The student, Sheng Xiaohan, was on his way home from school at around 9 pm on Oct 27 when he saw a group of people gathering around a man who was lying on the ground unconscious on Zhaojiabang Road.

Drawing on his first-aid knowledge, Sheng immediately offered to help the man, surnamed Wang, by checking his pulse.

At first, he thought Wang, 63, might have choked, so he tried administering abdominal thrusts on the man, but no objects were expelled from his airway. Sheng then assumed Wang was suffering a heart attack.

He asked people around him to give him more space and performed CPR for around six minutes, during which time Wang started breathing again before an ambulance arrived to take him to a hospital.

Sheng didn't give his name to Wang's friends, but they recognized the logo of his school-Shanghai Gezhi High School-on his uniform.

On Wednesday, Wang showed up at the school to thank the boy.

"I just did what I wanted, there's no need for me to be thanked or known by the public," Sheng said. "I hope everyone remembers it is just a high school student's deed, and when others need help, please lend a hand without hesitation."

Sheng's classmates were not surprised by his heroism.

"He is outgoing and kind. He always steps up whenever people need help, like when he operates projection equipment for teachers or helps me study," said classmate Hu Zhixiang. "He is a role model for me now."

Sheng's deeds stem from the basic life support skills he acquired at school.

Gezhi High School offers training and lectures on first aid, disease prevention and other health education to students. In early October, for instance, 10th grade students received training in CPR and first-aid bandaging skills.
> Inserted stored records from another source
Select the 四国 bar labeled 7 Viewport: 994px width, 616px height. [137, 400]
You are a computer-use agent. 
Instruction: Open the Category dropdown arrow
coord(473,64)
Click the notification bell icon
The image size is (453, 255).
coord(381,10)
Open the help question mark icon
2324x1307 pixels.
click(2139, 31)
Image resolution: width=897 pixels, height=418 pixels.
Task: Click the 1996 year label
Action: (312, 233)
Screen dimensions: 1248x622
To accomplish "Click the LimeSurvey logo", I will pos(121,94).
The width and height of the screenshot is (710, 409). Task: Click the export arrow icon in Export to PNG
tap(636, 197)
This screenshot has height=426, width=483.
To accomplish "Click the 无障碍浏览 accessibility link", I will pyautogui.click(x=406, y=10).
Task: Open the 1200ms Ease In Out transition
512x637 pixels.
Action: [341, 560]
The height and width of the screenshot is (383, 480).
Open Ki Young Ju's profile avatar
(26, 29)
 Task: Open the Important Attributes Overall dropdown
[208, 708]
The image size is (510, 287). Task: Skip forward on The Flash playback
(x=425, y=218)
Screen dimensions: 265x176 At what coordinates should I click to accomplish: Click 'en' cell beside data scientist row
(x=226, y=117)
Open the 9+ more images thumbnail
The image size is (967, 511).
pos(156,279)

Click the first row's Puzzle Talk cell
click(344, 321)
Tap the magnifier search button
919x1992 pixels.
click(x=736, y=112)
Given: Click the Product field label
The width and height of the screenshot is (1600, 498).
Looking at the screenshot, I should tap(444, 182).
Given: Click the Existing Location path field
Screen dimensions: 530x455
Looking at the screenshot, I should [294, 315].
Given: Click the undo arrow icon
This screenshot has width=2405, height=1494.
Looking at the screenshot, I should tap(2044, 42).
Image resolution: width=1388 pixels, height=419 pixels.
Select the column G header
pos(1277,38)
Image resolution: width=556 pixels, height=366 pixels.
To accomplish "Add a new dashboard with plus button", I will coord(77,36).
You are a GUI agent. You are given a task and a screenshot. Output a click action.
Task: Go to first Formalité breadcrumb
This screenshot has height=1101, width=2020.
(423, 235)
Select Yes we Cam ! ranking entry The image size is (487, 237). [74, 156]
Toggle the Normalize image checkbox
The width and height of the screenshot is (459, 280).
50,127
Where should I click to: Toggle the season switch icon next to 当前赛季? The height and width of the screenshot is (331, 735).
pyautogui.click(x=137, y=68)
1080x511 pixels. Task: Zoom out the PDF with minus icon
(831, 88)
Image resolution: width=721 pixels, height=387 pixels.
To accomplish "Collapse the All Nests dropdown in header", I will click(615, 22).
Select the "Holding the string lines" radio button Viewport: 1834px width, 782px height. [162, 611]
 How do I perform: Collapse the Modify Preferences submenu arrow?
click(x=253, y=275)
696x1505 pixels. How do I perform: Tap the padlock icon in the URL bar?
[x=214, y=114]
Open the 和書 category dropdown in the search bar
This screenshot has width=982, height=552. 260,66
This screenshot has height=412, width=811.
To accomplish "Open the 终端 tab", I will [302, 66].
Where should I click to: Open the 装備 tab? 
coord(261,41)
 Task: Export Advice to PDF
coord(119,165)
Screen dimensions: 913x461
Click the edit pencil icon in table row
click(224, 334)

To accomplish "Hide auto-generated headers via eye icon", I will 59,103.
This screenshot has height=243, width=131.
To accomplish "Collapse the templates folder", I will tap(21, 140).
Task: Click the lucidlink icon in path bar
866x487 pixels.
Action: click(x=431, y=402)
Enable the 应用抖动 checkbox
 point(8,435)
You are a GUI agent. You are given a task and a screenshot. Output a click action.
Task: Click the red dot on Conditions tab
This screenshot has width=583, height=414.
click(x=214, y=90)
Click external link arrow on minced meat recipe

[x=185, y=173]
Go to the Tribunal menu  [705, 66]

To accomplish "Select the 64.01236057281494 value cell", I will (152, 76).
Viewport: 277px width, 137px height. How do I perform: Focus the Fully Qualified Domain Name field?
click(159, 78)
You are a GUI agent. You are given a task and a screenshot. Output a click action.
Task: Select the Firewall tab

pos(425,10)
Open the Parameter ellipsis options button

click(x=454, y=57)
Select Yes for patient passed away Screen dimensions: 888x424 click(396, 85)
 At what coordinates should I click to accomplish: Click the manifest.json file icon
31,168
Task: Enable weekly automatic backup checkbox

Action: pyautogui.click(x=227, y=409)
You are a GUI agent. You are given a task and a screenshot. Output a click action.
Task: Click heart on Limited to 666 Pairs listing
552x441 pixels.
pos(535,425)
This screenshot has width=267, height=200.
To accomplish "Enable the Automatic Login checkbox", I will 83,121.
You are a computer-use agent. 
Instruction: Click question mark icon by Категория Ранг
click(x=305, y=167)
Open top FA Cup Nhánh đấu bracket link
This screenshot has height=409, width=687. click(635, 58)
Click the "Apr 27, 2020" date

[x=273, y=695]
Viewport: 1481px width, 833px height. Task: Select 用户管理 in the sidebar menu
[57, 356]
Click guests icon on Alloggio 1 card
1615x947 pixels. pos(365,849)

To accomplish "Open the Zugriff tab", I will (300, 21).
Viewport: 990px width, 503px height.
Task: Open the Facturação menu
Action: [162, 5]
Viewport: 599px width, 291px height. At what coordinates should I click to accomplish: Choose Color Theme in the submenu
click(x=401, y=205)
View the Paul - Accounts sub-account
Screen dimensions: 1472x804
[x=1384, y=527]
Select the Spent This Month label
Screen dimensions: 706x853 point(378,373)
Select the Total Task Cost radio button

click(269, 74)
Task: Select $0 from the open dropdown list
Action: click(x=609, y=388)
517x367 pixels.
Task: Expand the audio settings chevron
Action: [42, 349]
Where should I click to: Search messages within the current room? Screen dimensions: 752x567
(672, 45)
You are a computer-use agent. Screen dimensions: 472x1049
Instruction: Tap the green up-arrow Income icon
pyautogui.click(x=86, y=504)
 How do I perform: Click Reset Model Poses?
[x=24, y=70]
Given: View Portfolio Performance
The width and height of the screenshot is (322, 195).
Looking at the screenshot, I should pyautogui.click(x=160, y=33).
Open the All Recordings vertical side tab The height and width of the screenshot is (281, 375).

Such training has been supported by the Shanghai Municipal Education Commission, which has increased health education for young people and has carried it out in primary and secondary schools across the city.

The commission said local schools have also created educational platforms to impart related knowledge to teachers and students.

According to a health plan issued by the State Council, people should be guided to learn and master first-aid skills.

The plan said every primary and secondary school should have one teacher per 50 students who has been trained in first aid. It also said more automated external defibrillators-or AEDs, which are devices used to treat people who experience sudden cardiac arrest-should be available in public places.

In Shanghai, other sectors besides education have endeavored to build a safe city for residents.

Over 2,000 AEDs are available in public places including airports, subway stations and supermarkets. The devices are seen as an efficient way to save lives if used within four minutes of a cardiac arrest episode before brain cells are permanently damaged due to a lack of oxygen. People without medical experience are able to use them by following instructions on the devices.

Demand for first-aid training has been surging after reports of ordinary people saving lives, according to the Shanghai Red Cross Hospital.

By last month, the hospital had provided 280,000 public training sessions.

A staff member from the Shanghai Medical Emergency Center told the Eastday news portal that practice is critical when it comes to first aid, and training should be conducted through small classes with quality content and strict assessment.